According to me Mathematics is the language of Physics. To understand Physics correctly Mathematics is the basics need. Without proper understanding of Mathematics it is really very difficult for anyone to understand Physics. To understand Science anyone should know both Mathematics and Physics.

Regards,

Mahamad Nabab Alam

Dear Naïma,

you may wish to have simpler formulas but I guess this will just remain a wish because an equation in physics is describing something. If the mathematical description matches the experimental observation you will have to deal with it the way it is. This means you cannot expect that you just simplify your equation until it gets "easy enough" and still obtain the same correct/acurate results.

There are some cases where you can examine special cases of a more general phenomenon and reduce the complexity of the equation but this has to be done very carefully in order to keep the physics right (an example would be Newtonian mechanics as a simple limit of relativistic mechanics).
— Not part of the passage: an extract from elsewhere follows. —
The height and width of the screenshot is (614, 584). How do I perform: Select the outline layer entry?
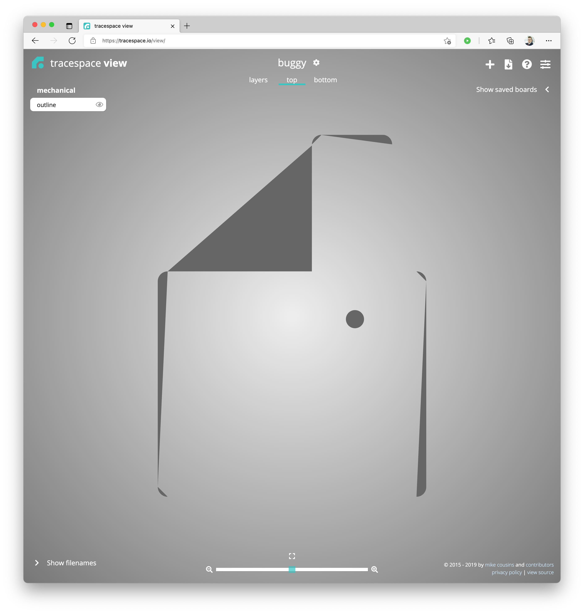click(56, 104)
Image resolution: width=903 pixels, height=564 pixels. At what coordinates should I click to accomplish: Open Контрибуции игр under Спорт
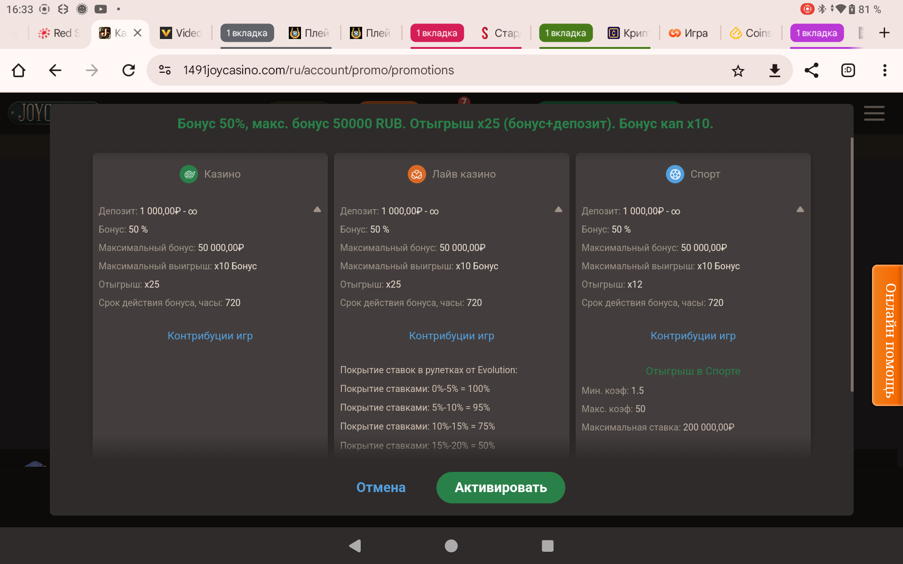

This will give you pretty good results as long as your velocity is much smaller than the speed of light but as soon as you approach c Newton's simple laws will break down.

The truth is that nature simply does not care if we find the mathematical formulation of the natural laws simple or complicated, they just are as they are. However, we have to keep in mind that each theory in physics has to be testable by experiments - so, a purely mathematical formulation of a problem without any testability is also not really sound, but as long as it's testable, it can be as complicated as it will.

Mathematics is the language of every science - we must understand the nature of the problem and we must be able to handle with the proper mathematical model.

As others have said, physics requires the precision of mathematical tools to be meaningful. Without that precision, what would it be? Vague concepts? Intuition? There would be no substance to the subject, without mathematical rigor.

My feeling on this matter is that to the non-technical layman, engineering curricula appear more like physics than what they would expect from engineering, physics looks more like math, and pure math curricula are quite incomprehensible.

Math is key.

I think almost all "fields" require the precision of mathematical tools to be meaningful, not physics only.

Speech of "what mathematics" are reprehensible.

I want to add to the words of Christian...

It really does not matter where you use math. If its application is not limited to statistical data collection, then you have to deal with a variety of models (not only in physics).

The model (if you look at the definition) is an idealized analogue of an object that reproduces with some accuracy a certain limited set of properties of an object in a certain range of conditions.

This is equally true for the mathematical models. The mathematical model can be many times verified, free of math errors and internally consistent, but its compliance with simulated object is determined only by the correctness of the concept and degree of idealization.